» Data entries:
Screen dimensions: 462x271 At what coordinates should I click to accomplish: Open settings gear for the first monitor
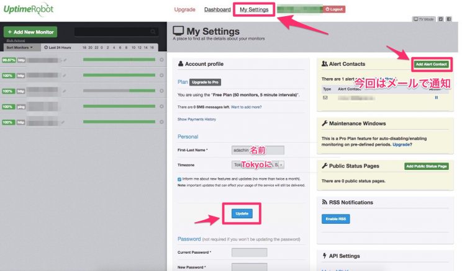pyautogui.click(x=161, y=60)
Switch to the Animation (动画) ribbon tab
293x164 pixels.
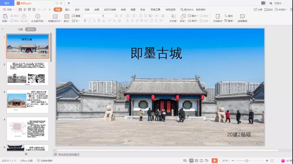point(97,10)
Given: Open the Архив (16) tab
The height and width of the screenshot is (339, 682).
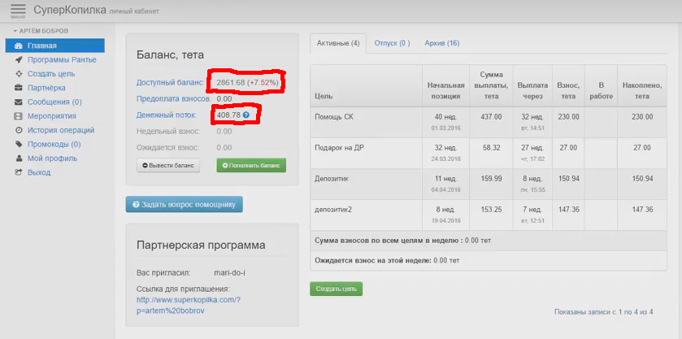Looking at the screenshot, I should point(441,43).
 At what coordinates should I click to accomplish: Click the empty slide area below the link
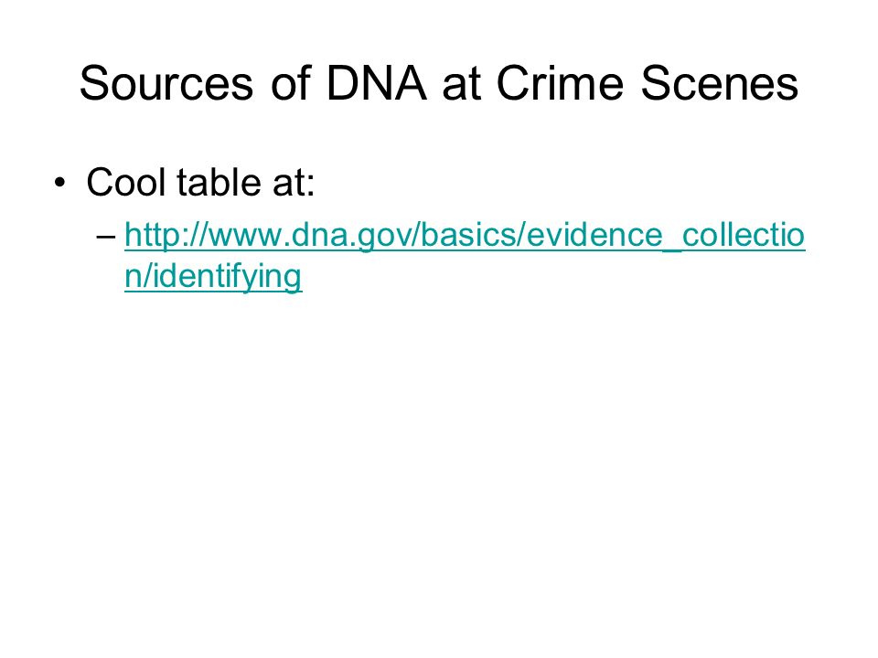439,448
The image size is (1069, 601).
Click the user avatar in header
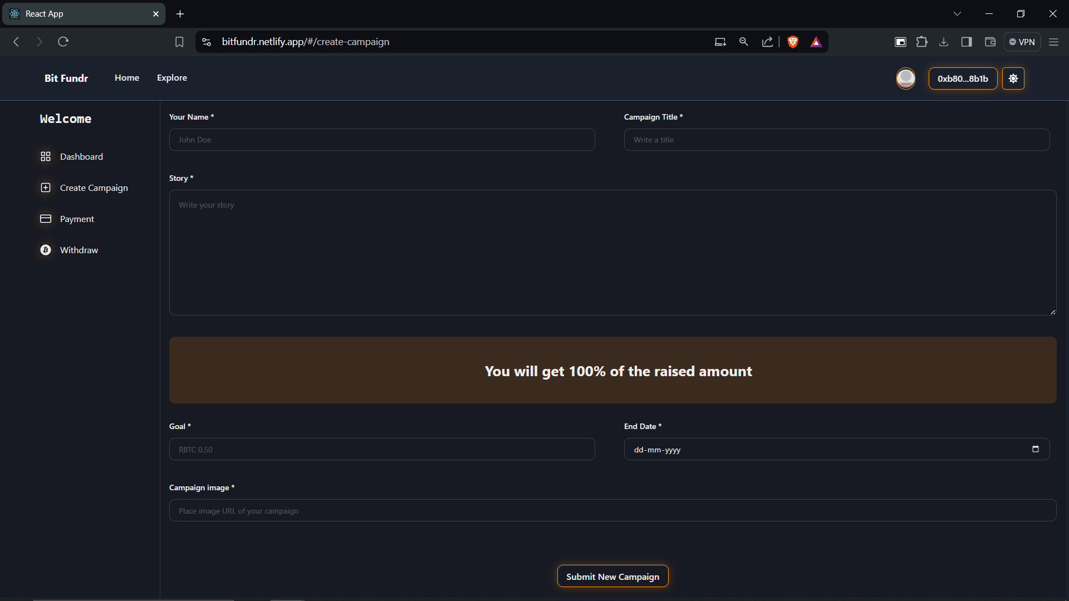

==

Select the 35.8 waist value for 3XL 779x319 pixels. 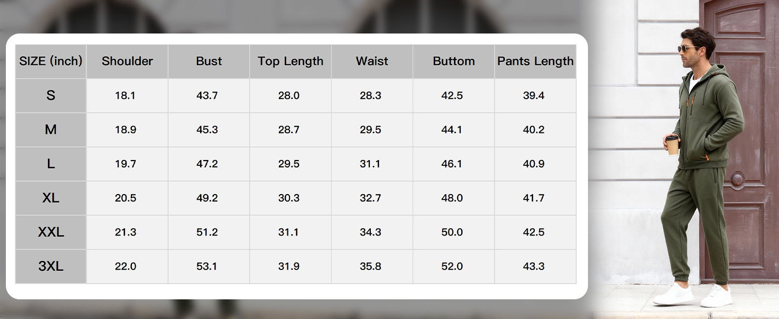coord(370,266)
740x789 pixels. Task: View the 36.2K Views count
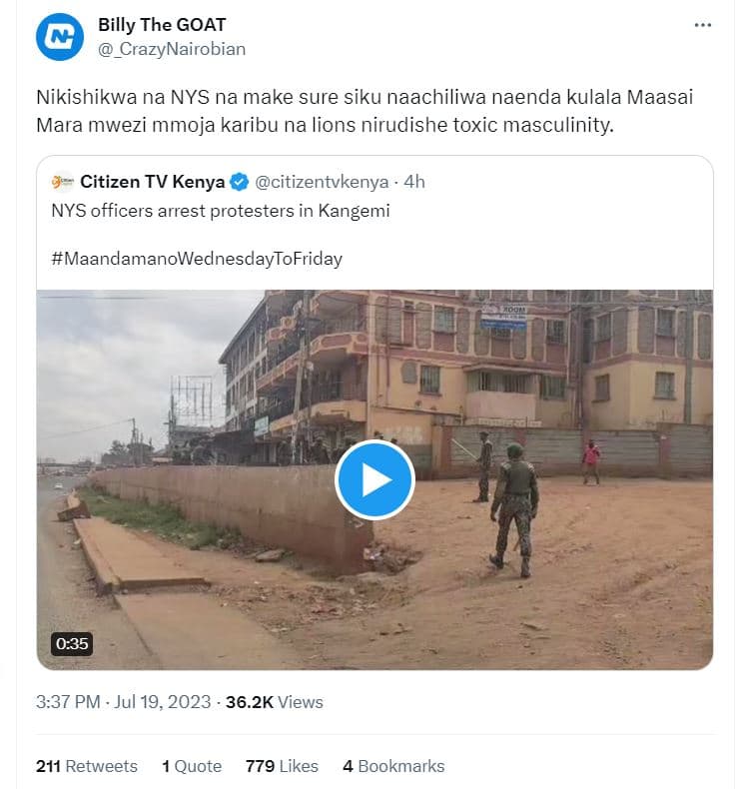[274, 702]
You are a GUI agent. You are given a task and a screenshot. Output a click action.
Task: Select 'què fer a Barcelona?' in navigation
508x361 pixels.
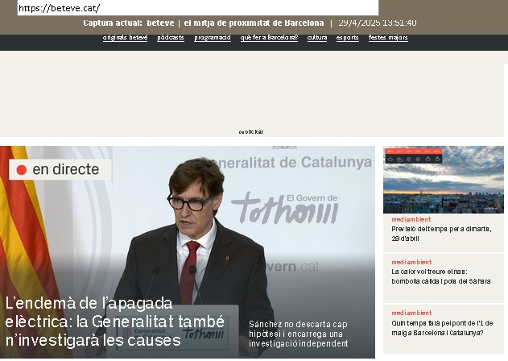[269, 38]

--

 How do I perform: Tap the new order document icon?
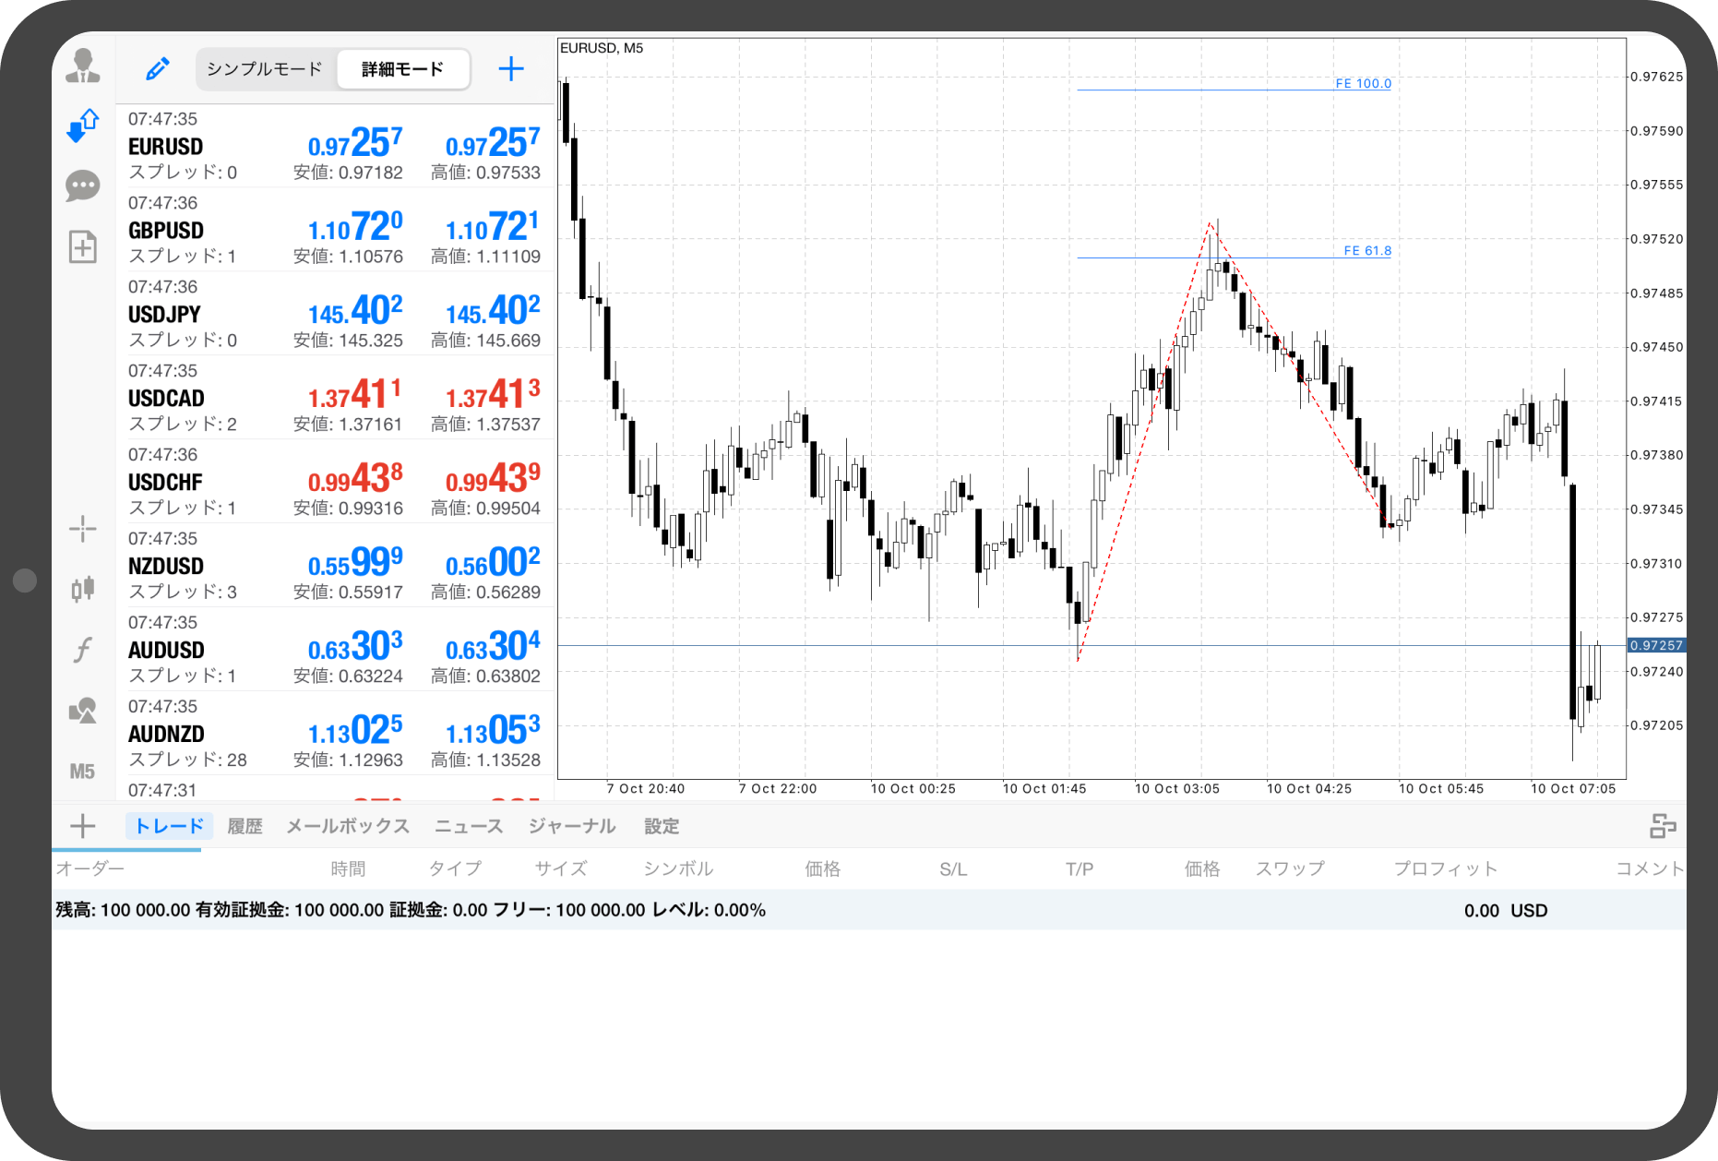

» Given exercise:
Write out, word for word, the part of the rows that opens with the line containing "At what coordinates should I click to accomplish: Click" and closes with the line containing "Click the user avatar in header", both lines included, and leave the pictures out.

» Solution below:
 At what coordinates should I click to accomplish: Click the empty slide area below the link
439,448
The image size is (1069, 601).
Click the user avatar in header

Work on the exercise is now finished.